Báo Thanh niênBáo Thanh niên13/06/2023


Mới chớm hè đã ám ảnh máy bay 'delay' - Ảnh 1.

Para penumpang menunggu penerbangan mereka di Bandara Tan Son Nhat.

Menunggu dari bawah hingga ke langit

Setelah memesan penerbangan Vietjet dari Kota Ho Chi Minh ke Hai Phong untuk perjalanan bisnis pada tanggal 9 Juni, Ibu Ha Thanh (berdomisili di Distrik 4, Kota Ho Chi Minh) berencana untuk langsung naik penerbangan pukul 17.15 setelah tiba di Bandara Tan Son Nhat dari Singapura agar dapat menghadiri janji temu pukul 20.00 dengan rekan-rekannya di Hai Phong. Untungnya, penerbangan dari Singapura ke Kota Ho Chi Minh berangkat tepat waktu, mendarat di Tan Son Nhat pukul 15.10 sesuai jadwal. Tanpa harus menunggu bagasi dan setelah menyelesaikan check-in online, Ibu Ha Thanh hanya menghabiskan waktu tambahan 45 menit untuk proses imigrasi dan transfer ke terminal domestik, siap untuk penerbangan berikutnya.

Setelah menunggu hingga pukul 16.45 untuk naik pesawat seperti yang diumumkan oleh maskapai, Ibu Thanh terkejut membaca di papan pengumuman bahwa penerbangan akan ditunda karena keterlambatan kedatangan pesawat; waktu keberangkatan baru adalah pukul 18.10, hampir satu jam lebih lambat. Sambil terus menunggu dengan cemas, baru sekitar pukul 18.20 staf maskapai mulai membuka gerbang keberangkatan untuk penumpang.

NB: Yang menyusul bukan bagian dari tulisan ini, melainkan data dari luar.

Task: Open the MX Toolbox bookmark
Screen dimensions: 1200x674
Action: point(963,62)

"Saat semua penumpang sudah duduk dan nyaman di pesawat, waktu sudah hampir pukul 7 malam. Namun, tepat ketika pesawat mulai bergerak sedikit, pilot mengumumkan melalui pengeras suara bahwa karena kepadatan di bandara Tan Son Nhat, pesawat harus menunggu di landasan pacu selama 10 menit lagi. Saat itu, saya melihat tiga pesawat lain berbaris di jalur taksi menunggu untuk lepas landas. Akhirnya, kami baru lepas landas sekitar pukul 7:30 malam, lebih dari dua jam terlambat. Saya tiba kembali di hotel setelah pukul 10 malam, pesta sudah berakhir. Saya bergegas kembali dari luar negeri untuk sampai tepat waktu, tetapi malah terlambat di bandara domestik. Sungguh buang-buang waktu!" - keluh Ibu Ha Thanh.

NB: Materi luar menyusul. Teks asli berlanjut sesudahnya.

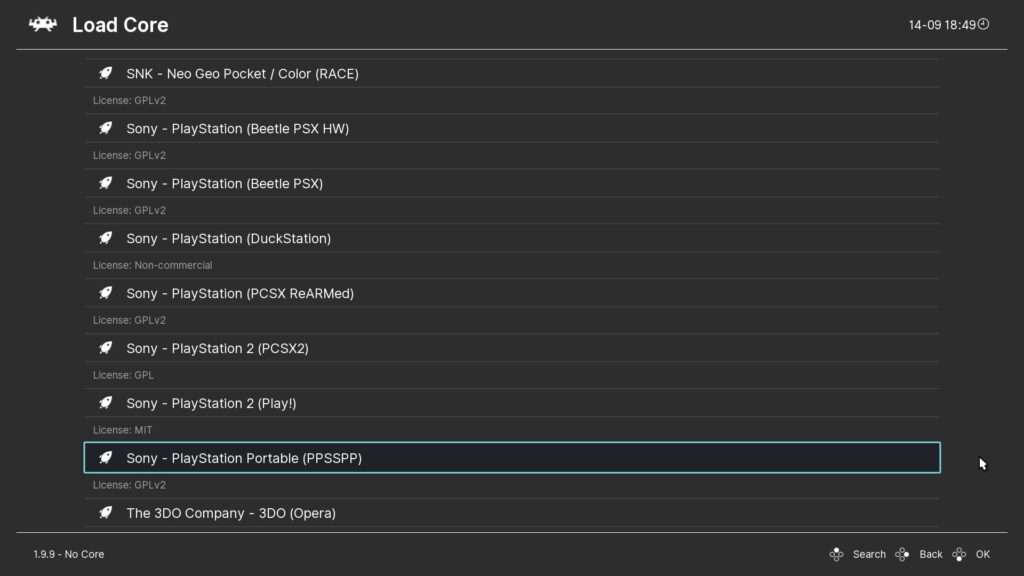Click the Search button label
Screen dimensions: 1024x576
click(x=869, y=554)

Hampir seminggu yang lalu, Bapak Chi Kien (berdomisili di Distrik 11, Kota Ho Chi Minh) yang terbang dengan Vietnam Airlines dari Phu Quoc ke Kota Ho Chi Minh juga mendapat tambahan waktu terbang 30 menit karena landasan pacu di bandara Tan Son Nhat padat, dan tidak ada ruang bagi pesawat untuk mendarat. Di antara rombongan Bapak Kien terdapat penumpang lain yang terburu-buru mengurus urusan perusahaan yang mendesak, sehingga mereka tidak sabar dan frustrasi saat menunggu di udara: "Harga tiket pesawat sekarang mahal, dan ada berbagai macam penundaan. Penumpang yang terlambat satu menit pun akan tertinggal, sementara pesawat yang tertunda selama beberapa jam hanya diberhentikan dengan permintaan maaf. Sungguh menjengkelkan membayar uang dan tetap merasa kesal."

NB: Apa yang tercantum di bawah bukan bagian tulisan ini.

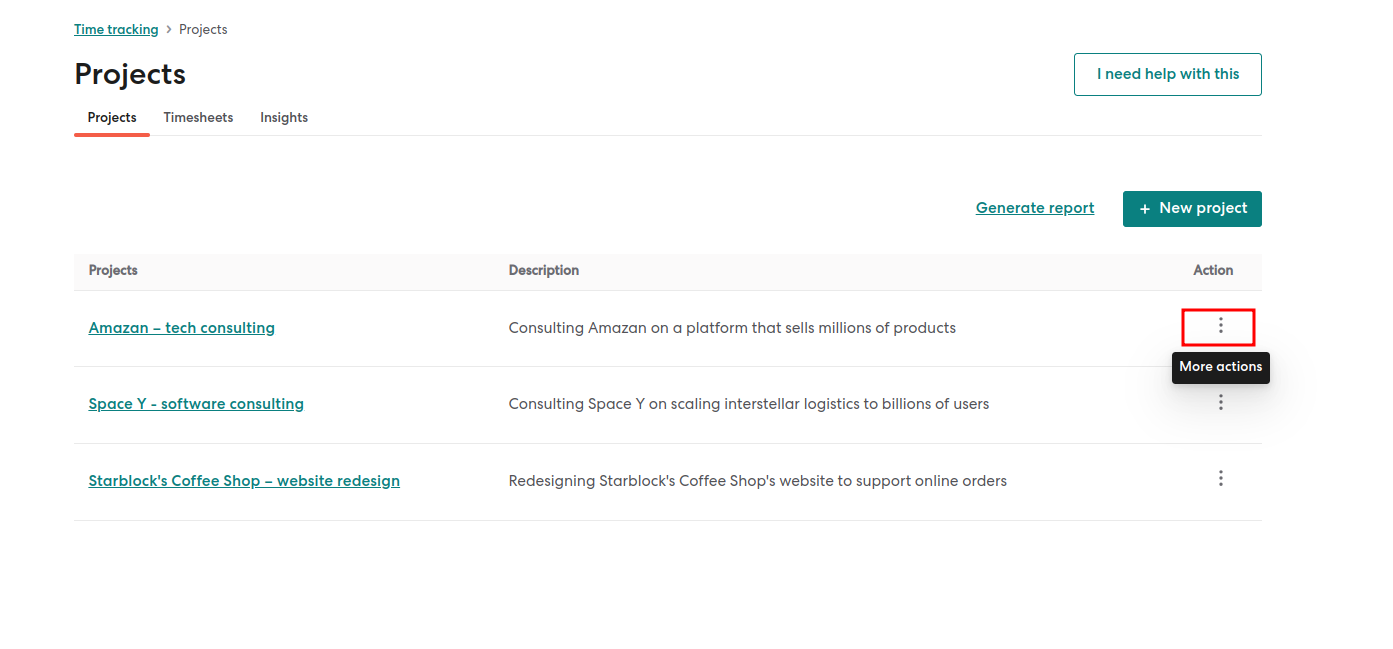
Task: Click the I need help with this button
Action: pyautogui.click(x=1167, y=74)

Mới chớm hè đã ám ảnh máy bay 'delay' - Ảnh 2.

Saat pariwisata memasuki puncak musim panas, demikian pula puncak musim penundaan penerbangan.

Ribuan penerbangan tertunda, tapi ini masih belum musim puncak?

Menurut statistik, dari tanggal 1 hingga 11 Juni, Bandara Tan Son Nhat mencatat 740 penerbangan domestik yang tertunda. Vietjet menduduki peringkat teratas dengan 356 penerbangan tertunda, diikuti oleh Vietnam Airlines dengan 260, Pacific Airlines dengan 78, Bamboo Airways dengan 31 penerbangan tertunda, Vasco dengan 10, dan Vietravel Airlines dengan jumlah penerbangan tertunda paling sedikit, yaitu hanya 5. Termasuk penerbangan internasional, total 915 penerbangan tertunda tercatat dalam waktu kurang dari setengah bulan Juni.

Faktanya, masalah penundaan penerbangan sudah mulai menjadi perhatian utama pada pertengahan Mei. Saat itu, kepala Otoritas Penerbangan Selatan menyatakan bahwa setiap tahun ketika musim hujan tiba, Bandara Tan Son Nhat harus "bekerja keras" untuk mengurangi kepadatan. Tanpa kondisi cuaca yang aman, pesawat mungkin harus berputar-putar di udara dan tidak dapat mendarat. Penerbangan yang tertunda akan menimbulkan reaksi berantai, menyebabkan penundaan penerbangan berikutnya atau penerbangan yang berangkat dari bandara lain. Area terminal juga akan tertekan karena banyaknya penumpang yang menunggu untuk terbang.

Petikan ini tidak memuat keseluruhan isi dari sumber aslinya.